El historiador Álvaro Cuartas recordó el significado del 20 de Julio, fecha en la que se conmemora el inicio del proceso de independencia de Colombia, y explicó que este hecho histórico no corresponde a la independencia definitiva del país, sino al comienzo de un movimiento político que años después llevó a la consolidación de la libertad frente a la Corona española.
Cuartas relató que los hechos ocurrieron en Santa Fe de Bogotá durante el gobierno del virrey Antonio Amar y Borbón, cuando un grupo de criollos solicitó al comerciante español José González Llorente el préstamo de un florero para ofrecer un banquete al comisionado regio Antonio Villavicencio.
“Ellos tenían prácticamente todo preparado porque sabían que el señor González Llorente no les iba a prestar el florero. Efectivamente fueron a su tienda y él se negó a prestarlo argumentando que podía estropearse. Esto desencadenó un alzamiento y se presentaron voces insurgentes en la plaza principal. Esto se conoce como el Grito de Independencia”, explicó.
El historiador aclaró que el 20 de julio de 1810 marcó el inicio del proceso emancipador, pero que la independencia nacional se consolidó años después con las victorias en las batallas del Pantano de Vargas y del Puente de Boyacá.
“La gente suele confundir el Grito de Independencia con la independencia nacional. La independencia no se consolida en esa fecha; simplemente es un grito de insurgencia que obligó al virrey a constituir una junta de gobierno local con representación de algunos criollos”, señaló.

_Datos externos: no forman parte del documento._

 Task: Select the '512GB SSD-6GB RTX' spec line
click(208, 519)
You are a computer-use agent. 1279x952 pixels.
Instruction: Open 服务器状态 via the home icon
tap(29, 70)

Cuartas destacó que la conmemoración del 20 de Julio conserva un valor histórico y simbólico para el país y recordó que tradicionalmente en esta fecha se instala el Congreso de la República.

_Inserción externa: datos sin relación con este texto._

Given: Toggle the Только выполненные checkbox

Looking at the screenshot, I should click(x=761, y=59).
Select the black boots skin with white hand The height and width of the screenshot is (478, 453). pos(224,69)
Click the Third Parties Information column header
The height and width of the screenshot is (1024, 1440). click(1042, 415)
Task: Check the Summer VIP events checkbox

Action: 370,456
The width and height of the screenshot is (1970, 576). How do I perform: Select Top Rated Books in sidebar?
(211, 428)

El historiador expresó su preocupación por la pérdida de espacios dedicados a la enseñanza de la historia en las instituciones educativas y consideró necesario recuperar el interés por estos acontecimientos entre las nuevas generaciones.
“Las fechas históricas han entrado prácticamente en desuso. Se ha tratado de retomar su celebración y conocimiento para que los niños se sientan orgullosos y partícipes de la historia nacional, pero lamentablemente eso no ocurre con la intensidad que estas fechas merecen”, afirmó.

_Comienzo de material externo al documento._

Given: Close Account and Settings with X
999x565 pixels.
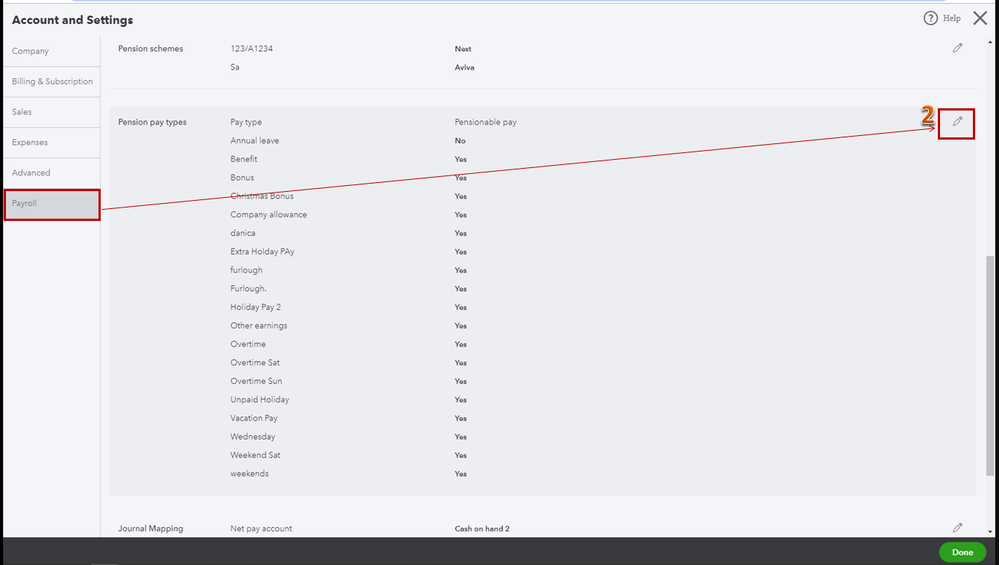Looking at the screenshot, I should (x=980, y=18).
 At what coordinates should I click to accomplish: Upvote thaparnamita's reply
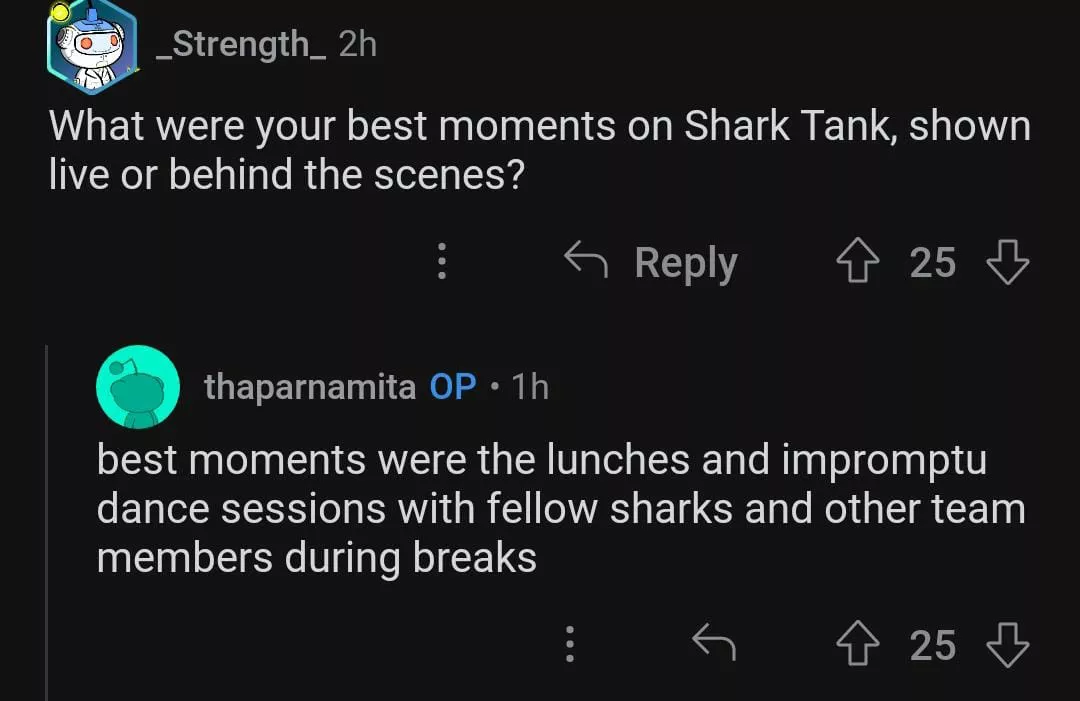858,645
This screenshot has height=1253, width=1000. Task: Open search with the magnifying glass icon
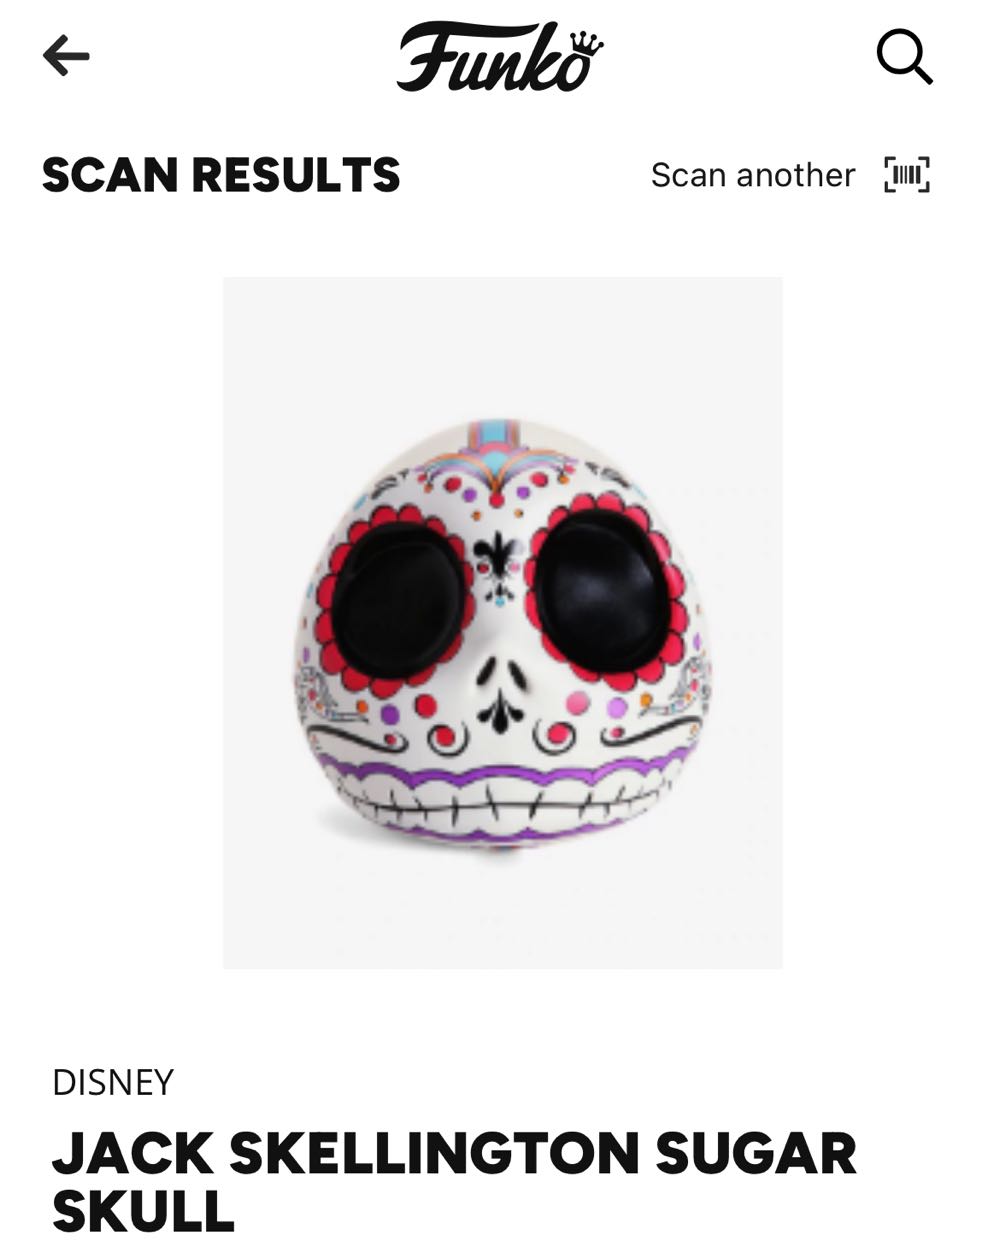tap(904, 57)

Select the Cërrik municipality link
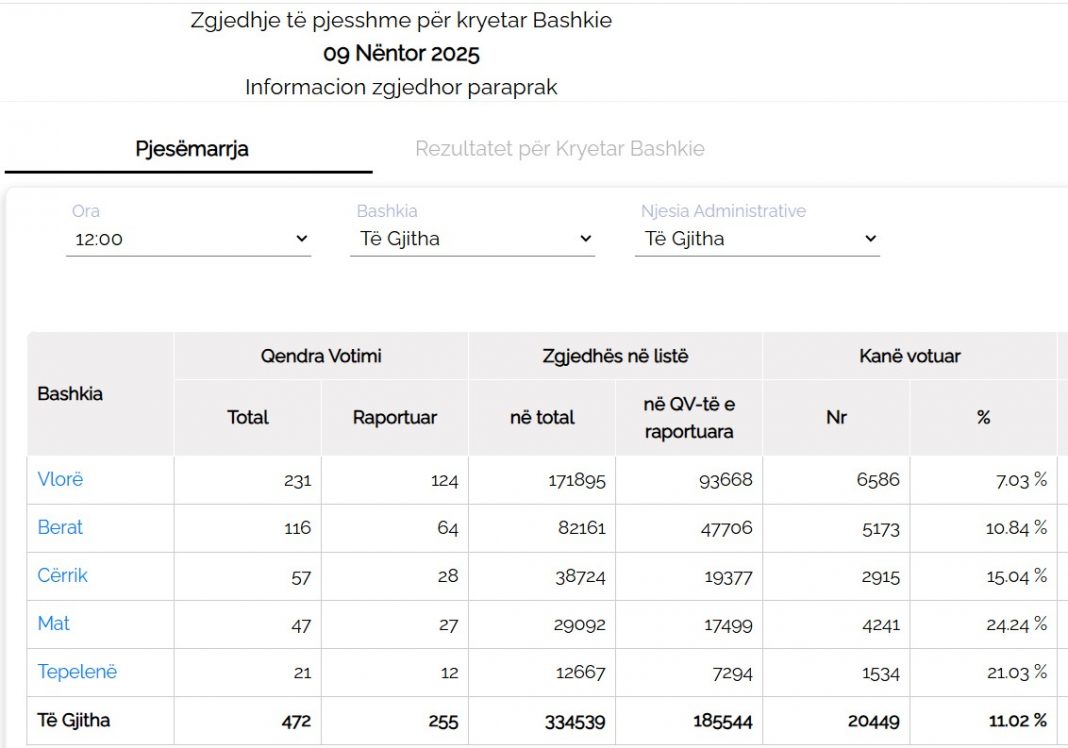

Por último, invitó a recuperar algunas tradiciones asociadas a la conmemoración del Día de la Independencia, como izar la bandera nacional en viviendas e instituciones.
“Era una costumbre en los edificios de gobierno, las instituciones educativas y también en muchas casas. Invitamos a retomar esos hábitos que nuestros abuelos y padres realizaban”, concluyó.